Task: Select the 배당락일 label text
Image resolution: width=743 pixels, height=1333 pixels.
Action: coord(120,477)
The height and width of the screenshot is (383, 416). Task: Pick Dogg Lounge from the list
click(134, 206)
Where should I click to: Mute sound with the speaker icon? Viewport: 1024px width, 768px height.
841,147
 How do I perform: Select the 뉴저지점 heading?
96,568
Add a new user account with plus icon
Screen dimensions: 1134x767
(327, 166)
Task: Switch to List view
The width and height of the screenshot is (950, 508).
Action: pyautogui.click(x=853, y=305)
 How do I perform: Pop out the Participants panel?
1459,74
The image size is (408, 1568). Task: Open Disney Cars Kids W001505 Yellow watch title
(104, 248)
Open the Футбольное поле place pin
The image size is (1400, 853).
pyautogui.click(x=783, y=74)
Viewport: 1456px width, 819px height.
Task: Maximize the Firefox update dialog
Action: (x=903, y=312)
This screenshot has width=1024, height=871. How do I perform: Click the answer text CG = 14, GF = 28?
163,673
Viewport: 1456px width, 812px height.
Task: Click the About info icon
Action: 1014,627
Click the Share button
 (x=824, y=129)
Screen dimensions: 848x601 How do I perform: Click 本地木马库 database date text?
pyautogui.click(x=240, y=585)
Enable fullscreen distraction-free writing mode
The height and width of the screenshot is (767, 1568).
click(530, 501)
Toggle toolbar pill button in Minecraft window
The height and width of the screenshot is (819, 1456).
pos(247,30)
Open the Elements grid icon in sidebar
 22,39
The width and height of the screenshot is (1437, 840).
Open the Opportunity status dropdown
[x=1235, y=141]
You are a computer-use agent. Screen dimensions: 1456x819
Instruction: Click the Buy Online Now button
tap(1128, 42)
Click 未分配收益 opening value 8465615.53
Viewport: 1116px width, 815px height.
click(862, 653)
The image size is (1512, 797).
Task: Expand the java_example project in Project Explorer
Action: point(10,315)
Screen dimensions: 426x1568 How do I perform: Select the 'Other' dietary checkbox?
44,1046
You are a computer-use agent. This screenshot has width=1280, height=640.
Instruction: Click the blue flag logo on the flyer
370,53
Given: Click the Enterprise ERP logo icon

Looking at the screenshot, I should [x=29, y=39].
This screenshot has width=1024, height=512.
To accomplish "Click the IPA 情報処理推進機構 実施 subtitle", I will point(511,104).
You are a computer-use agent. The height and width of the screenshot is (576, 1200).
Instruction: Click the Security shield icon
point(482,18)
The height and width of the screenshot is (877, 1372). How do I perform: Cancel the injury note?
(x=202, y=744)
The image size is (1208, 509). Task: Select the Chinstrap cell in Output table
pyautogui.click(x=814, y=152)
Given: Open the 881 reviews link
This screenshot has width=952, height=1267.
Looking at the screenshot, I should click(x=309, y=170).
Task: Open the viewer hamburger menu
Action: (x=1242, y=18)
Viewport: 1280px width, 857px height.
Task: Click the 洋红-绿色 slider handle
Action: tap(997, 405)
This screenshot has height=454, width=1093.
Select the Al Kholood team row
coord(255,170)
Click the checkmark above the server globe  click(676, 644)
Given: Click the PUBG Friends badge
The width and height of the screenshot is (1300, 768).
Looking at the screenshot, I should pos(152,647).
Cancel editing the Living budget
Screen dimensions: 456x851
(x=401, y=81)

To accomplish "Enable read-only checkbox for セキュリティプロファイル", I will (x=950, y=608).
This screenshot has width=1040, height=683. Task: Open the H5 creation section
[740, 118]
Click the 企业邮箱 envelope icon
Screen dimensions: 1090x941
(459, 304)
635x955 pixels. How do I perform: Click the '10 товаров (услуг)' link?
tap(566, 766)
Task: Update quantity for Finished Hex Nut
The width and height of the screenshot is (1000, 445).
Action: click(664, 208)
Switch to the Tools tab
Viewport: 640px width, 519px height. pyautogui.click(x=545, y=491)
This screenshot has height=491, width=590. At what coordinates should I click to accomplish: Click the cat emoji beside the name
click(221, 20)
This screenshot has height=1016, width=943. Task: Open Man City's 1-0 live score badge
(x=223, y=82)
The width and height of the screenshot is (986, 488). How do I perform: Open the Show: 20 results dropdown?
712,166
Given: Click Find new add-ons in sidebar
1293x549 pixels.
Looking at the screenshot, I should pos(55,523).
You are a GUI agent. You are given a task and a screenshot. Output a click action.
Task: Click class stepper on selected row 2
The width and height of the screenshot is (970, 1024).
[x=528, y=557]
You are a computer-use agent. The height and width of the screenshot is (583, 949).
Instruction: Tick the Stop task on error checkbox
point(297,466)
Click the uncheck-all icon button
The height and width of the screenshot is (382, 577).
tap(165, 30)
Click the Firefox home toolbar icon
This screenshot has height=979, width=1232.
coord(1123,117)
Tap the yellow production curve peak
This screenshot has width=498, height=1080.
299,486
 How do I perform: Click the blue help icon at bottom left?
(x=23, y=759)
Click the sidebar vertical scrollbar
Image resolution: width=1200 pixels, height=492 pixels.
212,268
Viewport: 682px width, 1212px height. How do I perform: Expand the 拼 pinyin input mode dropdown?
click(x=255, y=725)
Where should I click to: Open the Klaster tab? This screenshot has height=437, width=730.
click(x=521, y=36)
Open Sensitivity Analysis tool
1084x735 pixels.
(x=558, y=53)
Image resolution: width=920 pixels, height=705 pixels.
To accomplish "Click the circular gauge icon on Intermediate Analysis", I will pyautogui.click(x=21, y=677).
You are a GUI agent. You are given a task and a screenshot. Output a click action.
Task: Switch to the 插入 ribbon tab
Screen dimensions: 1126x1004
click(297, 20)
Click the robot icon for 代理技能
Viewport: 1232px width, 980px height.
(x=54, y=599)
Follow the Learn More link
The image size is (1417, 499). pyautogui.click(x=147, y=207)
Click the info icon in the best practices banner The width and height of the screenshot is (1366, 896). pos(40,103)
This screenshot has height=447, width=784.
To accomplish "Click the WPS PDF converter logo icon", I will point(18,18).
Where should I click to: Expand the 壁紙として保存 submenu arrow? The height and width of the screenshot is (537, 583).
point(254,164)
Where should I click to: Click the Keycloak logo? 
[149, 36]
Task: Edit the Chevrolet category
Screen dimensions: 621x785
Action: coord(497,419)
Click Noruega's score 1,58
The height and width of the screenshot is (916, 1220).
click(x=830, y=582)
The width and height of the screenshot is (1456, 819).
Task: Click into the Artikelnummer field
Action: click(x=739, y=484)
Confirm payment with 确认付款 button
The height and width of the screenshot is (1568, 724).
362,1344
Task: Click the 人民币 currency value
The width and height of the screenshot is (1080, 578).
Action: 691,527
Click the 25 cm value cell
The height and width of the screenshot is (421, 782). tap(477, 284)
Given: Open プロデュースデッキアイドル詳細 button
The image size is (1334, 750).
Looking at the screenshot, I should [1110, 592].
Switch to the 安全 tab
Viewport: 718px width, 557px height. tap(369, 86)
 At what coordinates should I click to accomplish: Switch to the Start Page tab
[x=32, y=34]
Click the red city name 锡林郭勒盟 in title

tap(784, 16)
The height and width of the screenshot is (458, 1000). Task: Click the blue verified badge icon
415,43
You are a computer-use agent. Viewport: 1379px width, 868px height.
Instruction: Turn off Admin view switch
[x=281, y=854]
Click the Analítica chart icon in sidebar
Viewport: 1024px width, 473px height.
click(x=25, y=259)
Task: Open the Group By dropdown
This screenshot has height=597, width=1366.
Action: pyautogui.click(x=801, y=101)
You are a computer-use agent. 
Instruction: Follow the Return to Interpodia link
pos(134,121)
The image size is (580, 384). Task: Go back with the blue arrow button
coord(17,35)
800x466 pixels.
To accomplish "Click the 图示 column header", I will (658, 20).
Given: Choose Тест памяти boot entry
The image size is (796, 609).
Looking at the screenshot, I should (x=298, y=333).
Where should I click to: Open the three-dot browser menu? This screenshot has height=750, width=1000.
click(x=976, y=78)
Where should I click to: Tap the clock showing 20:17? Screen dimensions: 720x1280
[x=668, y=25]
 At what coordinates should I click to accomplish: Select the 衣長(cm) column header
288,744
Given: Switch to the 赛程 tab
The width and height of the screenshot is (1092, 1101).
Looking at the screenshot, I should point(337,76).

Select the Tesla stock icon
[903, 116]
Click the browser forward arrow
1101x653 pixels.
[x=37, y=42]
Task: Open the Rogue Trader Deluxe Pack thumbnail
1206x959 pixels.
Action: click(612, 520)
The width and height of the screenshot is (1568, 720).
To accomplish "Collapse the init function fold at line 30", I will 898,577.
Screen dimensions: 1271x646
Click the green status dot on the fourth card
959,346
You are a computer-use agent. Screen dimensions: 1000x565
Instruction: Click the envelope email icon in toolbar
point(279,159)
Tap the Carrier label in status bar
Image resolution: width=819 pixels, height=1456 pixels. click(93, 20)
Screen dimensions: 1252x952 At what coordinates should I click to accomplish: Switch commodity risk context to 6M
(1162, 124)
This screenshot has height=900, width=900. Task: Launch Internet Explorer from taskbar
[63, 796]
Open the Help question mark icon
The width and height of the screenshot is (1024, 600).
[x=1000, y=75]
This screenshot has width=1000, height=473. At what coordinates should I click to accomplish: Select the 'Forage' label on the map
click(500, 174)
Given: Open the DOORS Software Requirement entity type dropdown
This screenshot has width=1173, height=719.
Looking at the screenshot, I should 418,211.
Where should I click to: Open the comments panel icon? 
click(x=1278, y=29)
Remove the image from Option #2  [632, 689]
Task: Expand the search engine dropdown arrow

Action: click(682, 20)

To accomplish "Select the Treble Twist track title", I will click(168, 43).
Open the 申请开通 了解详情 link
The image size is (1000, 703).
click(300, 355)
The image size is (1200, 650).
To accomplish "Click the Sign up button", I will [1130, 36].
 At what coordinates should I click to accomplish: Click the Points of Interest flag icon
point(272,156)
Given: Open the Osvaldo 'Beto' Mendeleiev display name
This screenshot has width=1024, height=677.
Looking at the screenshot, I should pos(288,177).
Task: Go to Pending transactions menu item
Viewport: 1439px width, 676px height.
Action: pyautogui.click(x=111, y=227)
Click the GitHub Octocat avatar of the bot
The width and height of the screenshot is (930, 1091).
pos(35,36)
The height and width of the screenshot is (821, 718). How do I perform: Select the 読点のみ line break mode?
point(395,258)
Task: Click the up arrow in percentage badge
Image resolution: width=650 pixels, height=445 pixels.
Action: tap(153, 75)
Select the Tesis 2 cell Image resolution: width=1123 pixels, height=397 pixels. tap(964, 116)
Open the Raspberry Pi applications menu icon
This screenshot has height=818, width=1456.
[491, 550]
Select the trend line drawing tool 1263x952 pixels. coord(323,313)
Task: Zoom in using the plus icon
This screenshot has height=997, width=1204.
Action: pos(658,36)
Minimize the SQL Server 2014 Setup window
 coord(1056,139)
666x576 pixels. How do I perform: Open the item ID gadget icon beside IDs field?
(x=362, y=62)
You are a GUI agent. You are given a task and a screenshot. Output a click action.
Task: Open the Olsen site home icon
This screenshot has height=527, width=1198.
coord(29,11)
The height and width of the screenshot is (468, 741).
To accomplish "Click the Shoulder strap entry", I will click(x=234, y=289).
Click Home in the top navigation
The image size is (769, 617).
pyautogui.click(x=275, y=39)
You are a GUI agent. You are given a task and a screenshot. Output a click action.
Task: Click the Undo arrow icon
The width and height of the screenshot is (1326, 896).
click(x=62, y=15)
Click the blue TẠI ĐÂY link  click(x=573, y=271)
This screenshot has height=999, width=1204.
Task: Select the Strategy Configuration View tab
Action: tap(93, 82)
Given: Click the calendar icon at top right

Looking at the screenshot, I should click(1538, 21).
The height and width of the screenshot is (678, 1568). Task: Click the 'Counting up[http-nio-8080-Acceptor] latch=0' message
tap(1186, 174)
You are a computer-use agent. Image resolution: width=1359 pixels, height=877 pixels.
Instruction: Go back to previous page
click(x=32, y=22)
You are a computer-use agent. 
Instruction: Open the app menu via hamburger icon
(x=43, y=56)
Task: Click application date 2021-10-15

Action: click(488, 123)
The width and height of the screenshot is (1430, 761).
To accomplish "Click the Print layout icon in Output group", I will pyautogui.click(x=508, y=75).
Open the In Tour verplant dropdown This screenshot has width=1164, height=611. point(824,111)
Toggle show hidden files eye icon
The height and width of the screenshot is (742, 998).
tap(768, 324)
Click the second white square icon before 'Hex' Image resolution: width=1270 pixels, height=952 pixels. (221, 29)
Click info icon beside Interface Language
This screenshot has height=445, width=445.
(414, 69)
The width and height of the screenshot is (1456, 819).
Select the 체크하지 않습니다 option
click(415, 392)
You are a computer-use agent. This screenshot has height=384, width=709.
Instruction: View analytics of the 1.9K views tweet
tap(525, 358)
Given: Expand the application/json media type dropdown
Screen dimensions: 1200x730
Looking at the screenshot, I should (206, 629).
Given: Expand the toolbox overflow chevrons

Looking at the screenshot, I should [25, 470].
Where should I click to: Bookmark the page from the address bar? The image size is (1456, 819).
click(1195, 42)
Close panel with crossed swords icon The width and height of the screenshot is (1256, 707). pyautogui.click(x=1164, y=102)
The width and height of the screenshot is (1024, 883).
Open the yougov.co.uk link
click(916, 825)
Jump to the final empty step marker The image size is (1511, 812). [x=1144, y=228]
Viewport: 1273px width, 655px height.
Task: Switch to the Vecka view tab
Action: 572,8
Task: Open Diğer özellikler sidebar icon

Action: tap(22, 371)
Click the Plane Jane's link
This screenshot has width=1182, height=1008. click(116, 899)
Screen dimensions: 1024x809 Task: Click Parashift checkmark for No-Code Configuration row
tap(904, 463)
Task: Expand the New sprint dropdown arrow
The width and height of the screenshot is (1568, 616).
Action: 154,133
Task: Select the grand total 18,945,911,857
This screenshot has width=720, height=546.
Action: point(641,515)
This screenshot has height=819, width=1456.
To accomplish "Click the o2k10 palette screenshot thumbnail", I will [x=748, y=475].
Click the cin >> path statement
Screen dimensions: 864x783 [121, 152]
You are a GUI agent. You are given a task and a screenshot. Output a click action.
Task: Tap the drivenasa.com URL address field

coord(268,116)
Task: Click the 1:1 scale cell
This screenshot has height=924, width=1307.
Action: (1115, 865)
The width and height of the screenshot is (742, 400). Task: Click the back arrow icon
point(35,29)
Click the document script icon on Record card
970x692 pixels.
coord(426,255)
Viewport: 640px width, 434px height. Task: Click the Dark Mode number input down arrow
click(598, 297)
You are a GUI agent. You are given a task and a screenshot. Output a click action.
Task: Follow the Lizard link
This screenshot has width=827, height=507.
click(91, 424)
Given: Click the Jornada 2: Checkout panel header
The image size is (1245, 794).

Instructions for the task:
Quote the listing lines above verbatim, starting at the line containing "Select the Tesis" and ending at the line containing "Action: pos(658,36)".

Solution for this task:
Select the Tesis 2 cell Image resolution: width=1123 pixels, height=397 pixels. tap(964, 116)
Open the Raspberry Pi applications menu icon
This screenshot has height=818, width=1456.
[491, 550]
Select the trend line drawing tool 1263x952 pixels. coord(323,313)
Task: Zoom in using the plus icon
This screenshot has height=997, width=1204.
Action: pos(658,36)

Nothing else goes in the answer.